(Task to complete): Restate word for word the lines of the records below, starting at the line that contains "Where should I click to: Click the 신청시간" and ending at the line that contains "Given: Click the Platform step checkmark icon", with both of those lines included and nothing else.
--- Material for this task Enclosed Below ---
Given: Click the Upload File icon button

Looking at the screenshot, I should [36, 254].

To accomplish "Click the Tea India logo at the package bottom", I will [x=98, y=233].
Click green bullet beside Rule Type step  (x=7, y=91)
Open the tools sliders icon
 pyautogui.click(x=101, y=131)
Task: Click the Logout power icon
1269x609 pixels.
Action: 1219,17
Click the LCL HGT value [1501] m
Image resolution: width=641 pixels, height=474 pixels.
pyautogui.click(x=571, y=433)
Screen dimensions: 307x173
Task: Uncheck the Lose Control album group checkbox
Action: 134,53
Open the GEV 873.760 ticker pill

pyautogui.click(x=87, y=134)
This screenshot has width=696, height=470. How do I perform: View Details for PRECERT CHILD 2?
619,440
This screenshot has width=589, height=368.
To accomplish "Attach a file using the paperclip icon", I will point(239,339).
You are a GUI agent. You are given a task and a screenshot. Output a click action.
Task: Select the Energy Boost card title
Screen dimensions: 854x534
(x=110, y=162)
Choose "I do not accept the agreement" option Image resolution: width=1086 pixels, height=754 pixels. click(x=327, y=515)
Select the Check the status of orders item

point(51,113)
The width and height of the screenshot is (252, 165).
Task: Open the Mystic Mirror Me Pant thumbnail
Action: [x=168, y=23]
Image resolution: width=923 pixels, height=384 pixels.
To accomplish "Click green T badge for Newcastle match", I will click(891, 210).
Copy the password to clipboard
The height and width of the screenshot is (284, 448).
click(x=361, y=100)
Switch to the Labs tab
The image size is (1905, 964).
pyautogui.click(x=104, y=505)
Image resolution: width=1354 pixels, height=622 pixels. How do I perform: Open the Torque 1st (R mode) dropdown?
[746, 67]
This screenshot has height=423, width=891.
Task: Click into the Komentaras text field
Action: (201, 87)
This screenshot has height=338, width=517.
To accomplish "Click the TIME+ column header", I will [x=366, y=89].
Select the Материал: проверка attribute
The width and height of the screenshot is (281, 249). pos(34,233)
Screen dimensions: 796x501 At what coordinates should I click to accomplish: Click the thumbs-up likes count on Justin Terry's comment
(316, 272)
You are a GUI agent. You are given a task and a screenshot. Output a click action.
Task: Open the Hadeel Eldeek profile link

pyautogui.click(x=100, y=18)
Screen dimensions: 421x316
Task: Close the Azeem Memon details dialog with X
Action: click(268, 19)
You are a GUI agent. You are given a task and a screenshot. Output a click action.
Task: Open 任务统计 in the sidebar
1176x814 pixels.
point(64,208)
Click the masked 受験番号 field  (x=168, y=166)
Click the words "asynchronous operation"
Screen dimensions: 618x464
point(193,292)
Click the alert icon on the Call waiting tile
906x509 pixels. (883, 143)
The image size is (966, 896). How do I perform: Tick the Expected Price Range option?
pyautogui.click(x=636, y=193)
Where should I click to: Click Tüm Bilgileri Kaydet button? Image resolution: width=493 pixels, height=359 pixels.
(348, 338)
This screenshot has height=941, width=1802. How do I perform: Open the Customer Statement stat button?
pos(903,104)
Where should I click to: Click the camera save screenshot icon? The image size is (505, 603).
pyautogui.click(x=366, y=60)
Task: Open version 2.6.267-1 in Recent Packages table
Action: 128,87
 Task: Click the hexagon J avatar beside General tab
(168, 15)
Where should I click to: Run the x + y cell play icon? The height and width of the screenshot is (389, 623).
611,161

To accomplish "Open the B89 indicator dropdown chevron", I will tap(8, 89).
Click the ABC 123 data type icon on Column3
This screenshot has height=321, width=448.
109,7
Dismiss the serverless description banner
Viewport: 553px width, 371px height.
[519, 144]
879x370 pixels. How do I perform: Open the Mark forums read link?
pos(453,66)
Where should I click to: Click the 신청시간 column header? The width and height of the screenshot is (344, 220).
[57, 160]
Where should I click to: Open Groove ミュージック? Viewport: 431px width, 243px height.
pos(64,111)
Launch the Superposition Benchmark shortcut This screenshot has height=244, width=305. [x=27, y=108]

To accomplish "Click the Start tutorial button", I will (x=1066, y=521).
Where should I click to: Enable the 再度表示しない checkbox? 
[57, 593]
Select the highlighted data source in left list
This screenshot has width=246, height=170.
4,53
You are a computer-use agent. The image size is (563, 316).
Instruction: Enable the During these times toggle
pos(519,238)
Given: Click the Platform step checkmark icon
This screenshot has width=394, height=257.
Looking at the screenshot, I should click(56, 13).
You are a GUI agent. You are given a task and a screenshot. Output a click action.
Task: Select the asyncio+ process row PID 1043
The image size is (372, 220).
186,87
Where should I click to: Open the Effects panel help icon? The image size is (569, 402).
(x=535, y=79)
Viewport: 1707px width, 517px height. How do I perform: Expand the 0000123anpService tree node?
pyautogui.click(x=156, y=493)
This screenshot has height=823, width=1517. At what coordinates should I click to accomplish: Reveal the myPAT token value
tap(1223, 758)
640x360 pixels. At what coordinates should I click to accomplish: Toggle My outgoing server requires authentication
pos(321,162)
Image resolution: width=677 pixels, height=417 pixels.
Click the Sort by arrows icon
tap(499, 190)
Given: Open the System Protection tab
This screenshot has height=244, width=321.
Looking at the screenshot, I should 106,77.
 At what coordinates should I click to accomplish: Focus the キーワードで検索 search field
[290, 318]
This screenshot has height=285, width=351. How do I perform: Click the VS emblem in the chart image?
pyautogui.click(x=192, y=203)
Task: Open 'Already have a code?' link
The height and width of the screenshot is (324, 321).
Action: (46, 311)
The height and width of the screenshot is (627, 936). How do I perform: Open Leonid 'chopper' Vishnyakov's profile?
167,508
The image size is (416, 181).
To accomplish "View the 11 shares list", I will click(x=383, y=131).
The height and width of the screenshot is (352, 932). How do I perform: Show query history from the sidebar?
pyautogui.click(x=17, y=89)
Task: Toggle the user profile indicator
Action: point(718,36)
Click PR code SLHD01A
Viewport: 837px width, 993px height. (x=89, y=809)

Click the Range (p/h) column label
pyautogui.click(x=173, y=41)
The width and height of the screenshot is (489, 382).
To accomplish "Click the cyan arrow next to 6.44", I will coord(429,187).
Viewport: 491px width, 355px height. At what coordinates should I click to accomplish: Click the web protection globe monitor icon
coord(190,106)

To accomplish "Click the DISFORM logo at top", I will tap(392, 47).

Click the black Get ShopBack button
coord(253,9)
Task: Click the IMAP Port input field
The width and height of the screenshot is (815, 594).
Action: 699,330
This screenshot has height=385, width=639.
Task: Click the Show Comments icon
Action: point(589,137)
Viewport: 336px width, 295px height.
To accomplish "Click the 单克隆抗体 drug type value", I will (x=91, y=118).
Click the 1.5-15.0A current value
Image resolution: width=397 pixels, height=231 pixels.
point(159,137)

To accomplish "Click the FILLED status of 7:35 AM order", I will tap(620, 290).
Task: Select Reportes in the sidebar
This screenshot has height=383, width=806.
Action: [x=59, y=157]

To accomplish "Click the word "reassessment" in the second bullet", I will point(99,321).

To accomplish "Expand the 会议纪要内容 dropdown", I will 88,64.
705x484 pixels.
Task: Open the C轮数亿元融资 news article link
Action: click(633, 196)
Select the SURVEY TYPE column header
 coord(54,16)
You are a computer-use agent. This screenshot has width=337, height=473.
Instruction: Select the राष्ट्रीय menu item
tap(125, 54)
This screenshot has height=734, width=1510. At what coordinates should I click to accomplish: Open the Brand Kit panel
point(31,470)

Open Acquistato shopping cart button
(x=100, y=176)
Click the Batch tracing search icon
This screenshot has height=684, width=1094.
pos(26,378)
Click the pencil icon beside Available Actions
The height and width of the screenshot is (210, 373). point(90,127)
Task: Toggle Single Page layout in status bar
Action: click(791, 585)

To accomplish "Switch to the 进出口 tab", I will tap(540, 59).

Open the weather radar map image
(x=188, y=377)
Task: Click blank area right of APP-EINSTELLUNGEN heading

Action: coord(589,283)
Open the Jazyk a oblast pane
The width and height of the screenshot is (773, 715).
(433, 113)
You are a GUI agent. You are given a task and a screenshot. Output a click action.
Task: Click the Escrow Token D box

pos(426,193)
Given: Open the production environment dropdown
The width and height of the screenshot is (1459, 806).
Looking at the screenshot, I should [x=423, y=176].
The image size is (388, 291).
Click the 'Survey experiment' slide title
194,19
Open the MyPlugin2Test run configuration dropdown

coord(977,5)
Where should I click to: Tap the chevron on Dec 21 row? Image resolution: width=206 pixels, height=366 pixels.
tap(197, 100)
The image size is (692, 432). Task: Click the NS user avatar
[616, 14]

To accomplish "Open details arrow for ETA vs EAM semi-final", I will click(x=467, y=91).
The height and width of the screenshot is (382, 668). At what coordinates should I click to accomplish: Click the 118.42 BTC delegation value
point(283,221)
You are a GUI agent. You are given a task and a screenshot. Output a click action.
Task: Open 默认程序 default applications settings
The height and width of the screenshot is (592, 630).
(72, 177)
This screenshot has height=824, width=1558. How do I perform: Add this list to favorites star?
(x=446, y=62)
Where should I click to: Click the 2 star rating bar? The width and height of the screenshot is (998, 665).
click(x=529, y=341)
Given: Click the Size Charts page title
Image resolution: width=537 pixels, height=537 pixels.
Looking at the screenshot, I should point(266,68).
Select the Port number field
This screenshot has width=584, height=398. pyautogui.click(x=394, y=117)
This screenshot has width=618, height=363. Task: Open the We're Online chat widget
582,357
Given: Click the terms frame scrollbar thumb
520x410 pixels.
--- End of Enclosed Material for this task ---
(Result of the exercise):
Where should I click to: Click the 신청시간 column header? The width and height of the screenshot is (344, 220).
[57, 160]
Where should I click to: Open Groove ミュージック? Viewport: 431px width, 243px height.
pos(64,111)
Launch the Superposition Benchmark shortcut This screenshot has height=244, width=305. [x=27, y=108]

To accomplish "Click the Start tutorial button", I will (x=1066, y=521).
Where should I click to: Enable the 再度表示しない checkbox? 
[57, 593]
Select the highlighted data source in left list
This screenshot has width=246, height=170.
4,53
You are a computer-use agent. The image size is (563, 316).
Instruction: Enable the During these times toggle
pos(519,238)
Given: Click the Platform step checkmark icon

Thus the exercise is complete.